Film: „Wirecard: Der große Fake“ – Wir sind doch nicht bei Siemens

Eindrücke des ersten Films des großen Bilanzskandals

Der erste Film über die Geschichte von Wirecard. Kann er die Geschichte schon jetzt erzählen? Schließlich liegt der Abschlussbericht des Untersuchungsausschusses noch nicht vor. Ich habe mir den Film direkt am 31. März angeschaut, dem Tag, an dem er verfügbar war. Hat es sich gelohnt? Dazu einige Einblicke.

Der nahende Untergang von Wirecard

 Um es vorwegzunehmen: Für mich persönlich war die zweite Hälfte der deutlich spannendere Teil. Das lag sicherlich auch daran, dass die Szenen die letzten Wochen und Stunden von Wirecard vor dem 18. Juni 2020 darstellten. Die Reise der Prüfer auf die Philippinnen, um mit dem Treuhänder zu sprechen. Filmisch war dies sehr gut in Szene gesetzt. Es wirkte sehr skurril. Die Gespräche wurden zwar nur anhand der Interviews von den Drehbuchautoren nachempfunden, doch auch ohne Ton wäre man an dieser Stelle verwundert gewesen. Wenn ich nicht wüsste, dass dieser Film auf Basis einer wahren Geschichte basiert, hätte ich spätestens an der Stelle gedacht: Da hat sich jemand aber etwas ausgedacht, was sehr unrealistisch ist.

Besonders schön wurden auch die Diskussionen in der Nacht vom 27. auf den 28. April dargestellt. Thema:  Soll der KPMG-Bericht veröffentlicht werden oder nicht? Wie wir mittlerweile wissen, hat Wirecard im Pressestatement den Eindruck erweckt, es wäre alles in Ordnung. Doch der KPMG-Bericht war mehr als nur eine Ohrfeige für einen DAX-Konzern. Vor der Causa Wirecard hätte man sich dies auch nicht vorstellen können. Oft hörte man „Das kann doch nicht sein, Wirecard ist doch im DAX. Wenn das alles stimmen würde, wären sie doch nicht in die erste Börsenliga aufgestiegen.“ Doch genau das ist passiert. Das Leben schreibt Geschichten, die sich en Drehbuchautor so kaum ausdenken könnte. Und wenn, dann würde es eindeutig in die Kategorie „Science-Fiction“ fallen.

Sehenswerte Inszenierungen

Der auf Wohnungssuche befindende James Fries, der in Windeseile zum Vorstand berufen wird. Nach kurzer Recherche ist klar: Auf den Philippinen liegen keine 2 Mrd. in Euro. An diesem Beispiel zeigt sich, dass das Verhältnis zur Realität wird den Drahtziehern immer wieder zum Verhängnis. So hatte die kubanische Bevölkerung des Lebensmittelkonzerns Parlamat vergessen, die Nachfrage nach Milch an die Bevölkerungsanzahl anzupassen. Bei einem Milchkonsum von mehr als einem Liter pro Person und Tag, müsste die Bevölkerung in Milch baden, um dies zu schaffen. Gerade in der Mangelwirtschaft von Kuba kaum vorstellbar. Was mich an dem Fall Wirecard an dieser Stelle am meisten erstaunt hat? Das so etwas heutzutage noch möglich ist. Denn schließlich kann man wie James Fries anhand von Plausibilitätschecks doch so manche Unregelmäßigkeiten aufdecken. Eine Google-Recherche gibt Auskunft über das Transaktionsvolumen der philippinischen Banken.

Daten zu Elementen und Textpositionen

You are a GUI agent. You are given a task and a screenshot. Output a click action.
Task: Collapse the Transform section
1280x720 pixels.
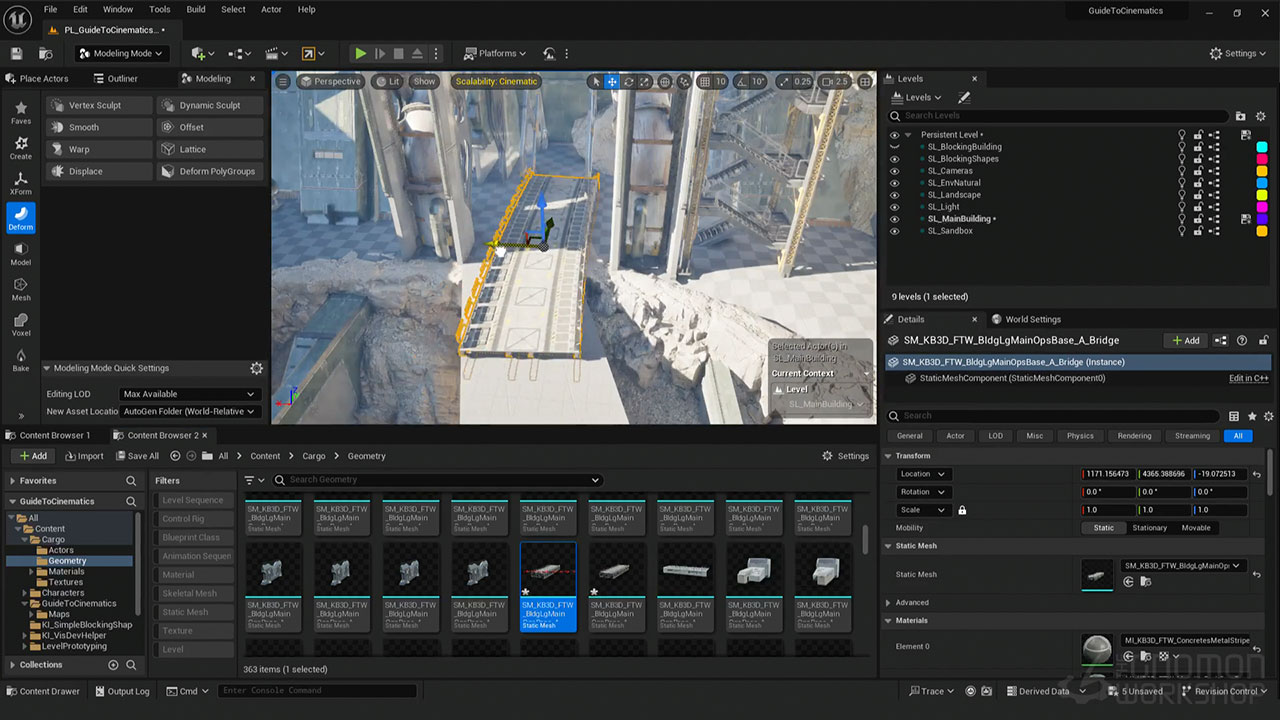pos(888,456)
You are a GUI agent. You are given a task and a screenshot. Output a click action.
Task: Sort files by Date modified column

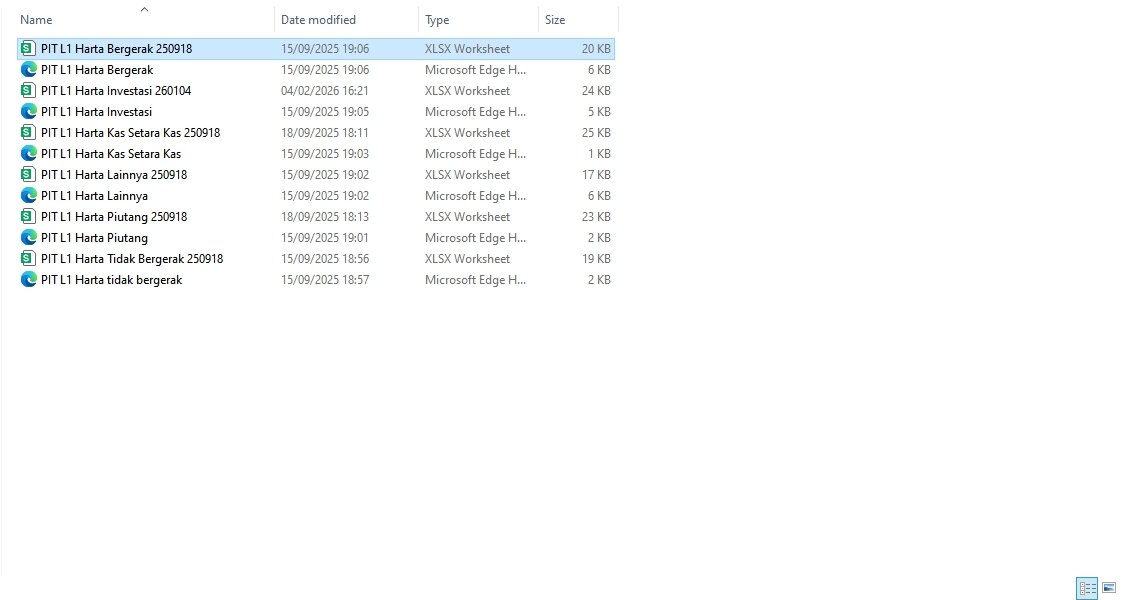pos(318,20)
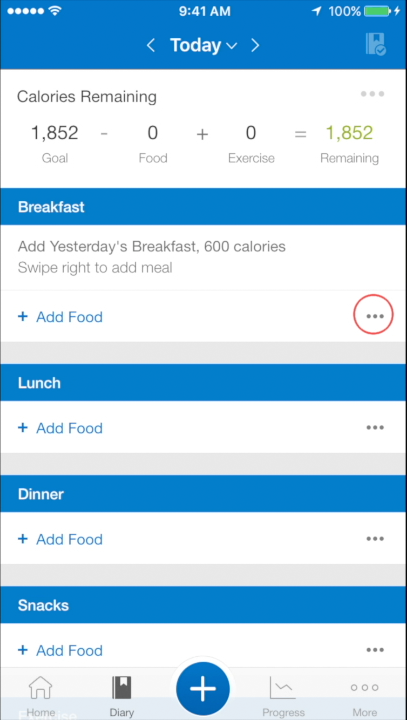
Task: Open Dinner more options dots
Action: coord(375,539)
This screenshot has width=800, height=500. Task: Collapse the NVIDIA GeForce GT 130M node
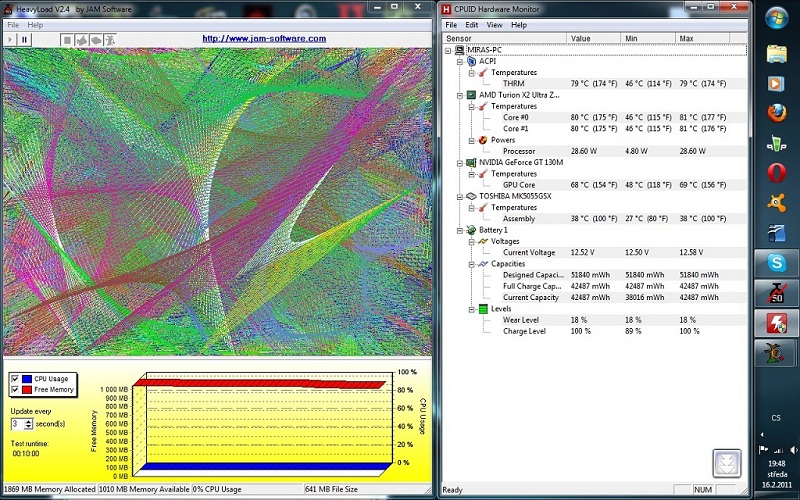tap(459, 162)
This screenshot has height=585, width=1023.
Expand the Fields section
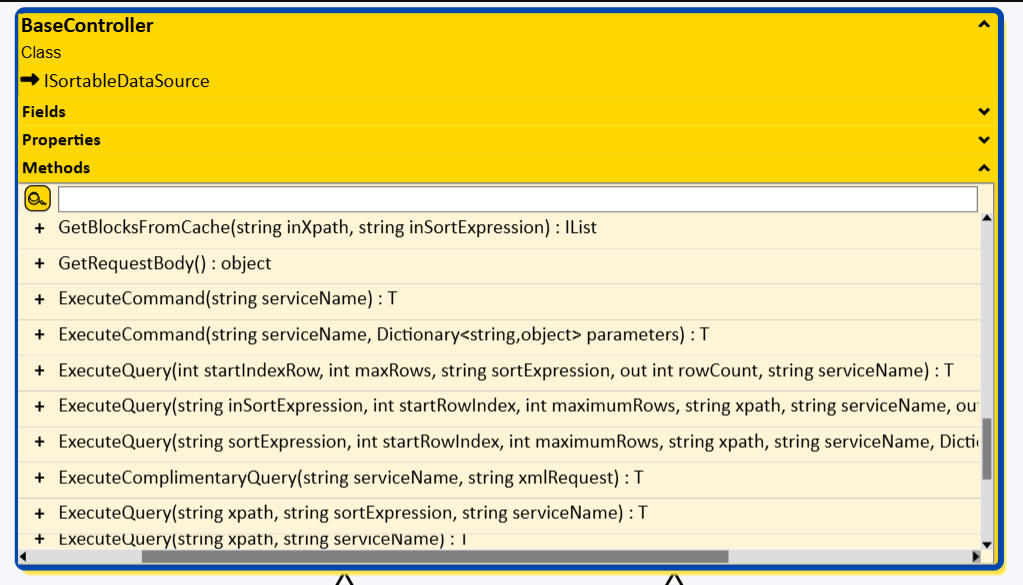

Kurze Aufgabe A >>
Gib die Datensätze unverändert wieder: Fang bei ihrer ersten Zeile an und hör nach der Zeile mit „pos(888,456)“ auf. Lass die Bilder in deiner Antwort weg.
Kurze Aufgabe B >>
Schreib die Besprechung des Wirecard-Films dort weiter, wo sie aufhört.

Antwort zur Übung A >>
You are a GUI agent. You are given a task and a screenshot. Output a click action.
Task: Collapse the Transform section
1280x720 pixels.
pos(888,456)

Antwort zur Übung B >>
Die Wirecard-Kultur, die weniger auf Protokollierungen setzte. Wie jemand im Film sagte: „Wir sind doch nicht bei Siemens“. Offenbar war dies Usus bei Wirecard. Ich nehme an, dass dies auf Recherchen beruht. Wie das KPMG-Gutachten offenlegte, verzichtete der Vorstand auf Protokolle seiner Sitzungen. Wozu auch? Sie könnten wichtige Informationen enthalten.

Die Stimmen der Ex-Mitarbeiter

Was ich besonders eindrucksvoll fand? Einige ehemalige von Mitarbeiter und anonyme Sprecher kamen auch zu Wort. Denn der Film war eine Mischung aus Dokumentation und Spielfilm. Diese Mischung ist für mich noch etwas gewöhnungsbedürftig, aber sie hat ihren Reiz. Denn auch anonyme Sprecher kamen zu Wort. Das sorgt für Spannung – denn ich habe mich lange mit Wirecard beschäftigt.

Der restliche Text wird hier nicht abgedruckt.